Sacred caves with a sleeping Buddha, a Khmer temple ruin and a ‘holy hill’ that’s selfie heaven a short train ride from Bangkok, in Phetchaburi

  • Just 90km by train from the Thai capital, Phetchaburi’s ruined Khmer temple, once you find it, looks like one at Angkor in Cambodia but is much less crowded
  • The city also has cave temples in the jungle with a sleeping Buddha, and a former royal retreat on a hill that’s a selfie magnet and offers great views
The towers of Wat Kamphaeng Laeng, the remains of a Khmer Empire temple in Phetchaburi, Thailand. Photo: Thomas Bird

It’s an airless, languid day and the mugginess permeates the third-class train carriage. Passenger heads nod to the rhythm of the wheels, while the ceiling fans refuse to turn.

As the rice plains to the west of Bangkok give way to the houses of Ratchaburi, a sudden cloudburst spurs passengers to hastily close the carriage windows.

The rain doesn’t last long, and goes someway to breaking the oppressive heat. When I alight at Phetchaburi station, some 90km (56 miles) down the line from the Thai capital, I walk into town without an umbrella for shade.

The muddy banks of the Phetchaburi River run south to the old wooden fishermen’s homes and weathered shrines of Khlong Krachaeng. Across the river is a wet market, its alleyways decorated with murals and lined by Chinese shophouses, pairs of red lanterns dangling either side of doorways.

The train from Bangkok to Phetchaburi. Photo: Thomas Bird
The train from Bangkok to Phetchaburi. Photo: Thomas Bird

In a ramshackle building beside the Chom Klao Bridge is Rabieng Rimnum, which, according to The Rough Guide to Thailand, is “The town’s best restaurant, an airy, wooden house with riverside tables.” I find a seat.

While waiting for a banana blossom salad and a Singha soda, I watch townsfolk stroll across the bridge; this is a place that is unhurried and dreamily provincial in comparison with the capital.

Buildings along the Phetchaburi River. Photo: Thomas Bird
Buildings along the Phetchaburi River.
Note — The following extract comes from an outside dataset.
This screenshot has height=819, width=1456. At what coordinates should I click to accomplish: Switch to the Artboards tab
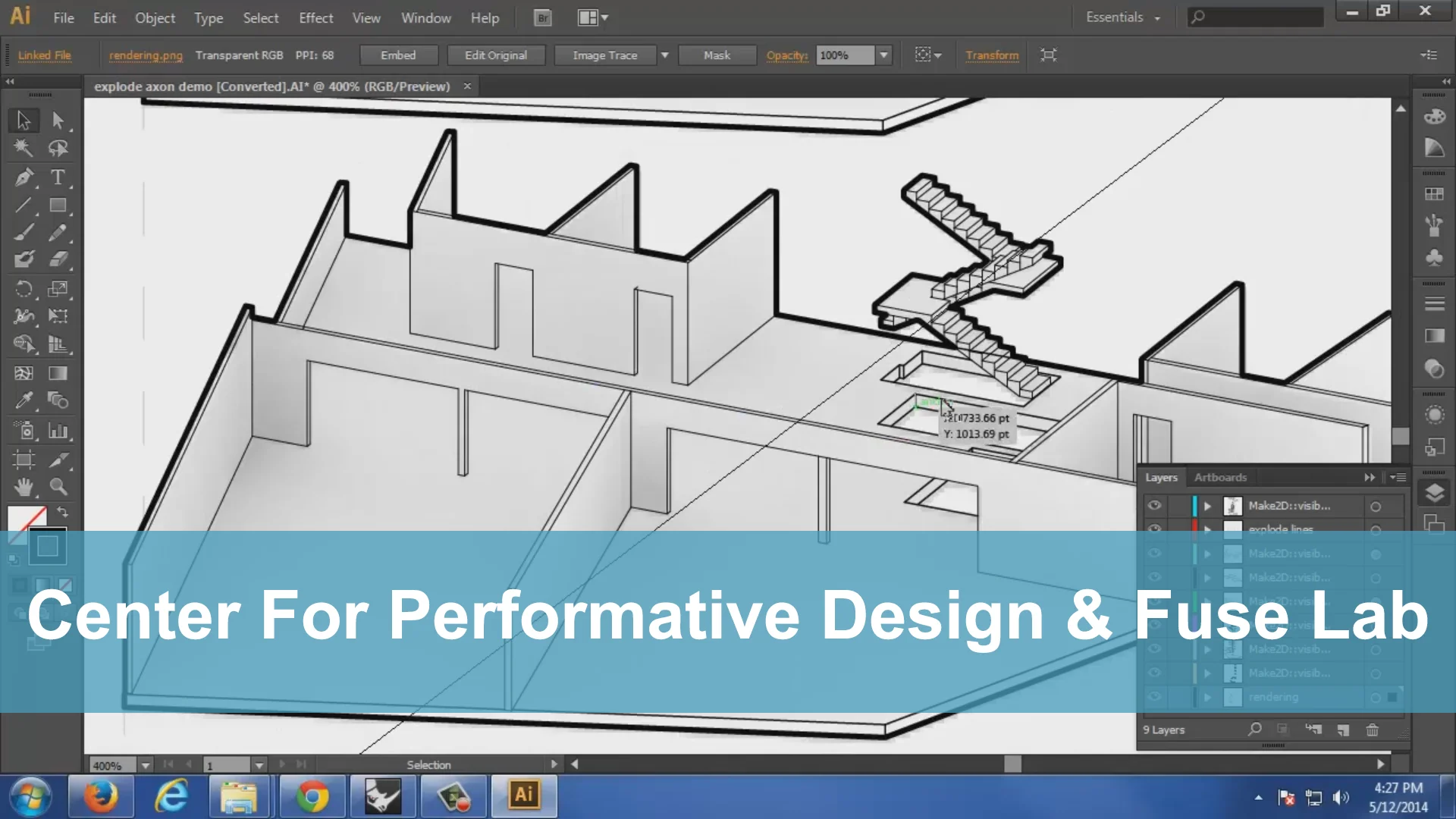(x=1219, y=477)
Photo: Thomas Bird

Seven hundred years ago, though, when Bangkok was little more than a village on the west bank of the Chao Phraya River, Phetchaburi was the southernmost outpost of the mighty Khmer Empire (802-1431).

Wat Kamphaeng Laeng may be a designated national monument – the remnants of the Hindu city of Sri Jayavajrapuri, forerunner of Phetchaburi – but finding it is no easy feat.

I walk along a nondescript lane, past a pack of aggressive and hungry-looking stray dogs, and suddenly here is the wat: partially encircled by a modern temple complex are five crumbling 13th-century prasats, or towers, as well as a small chapel, all of which look as if they were airlifted from Angkor Wat, in neighbouring Cambodia, and which resemble the towers of its Bayon temple.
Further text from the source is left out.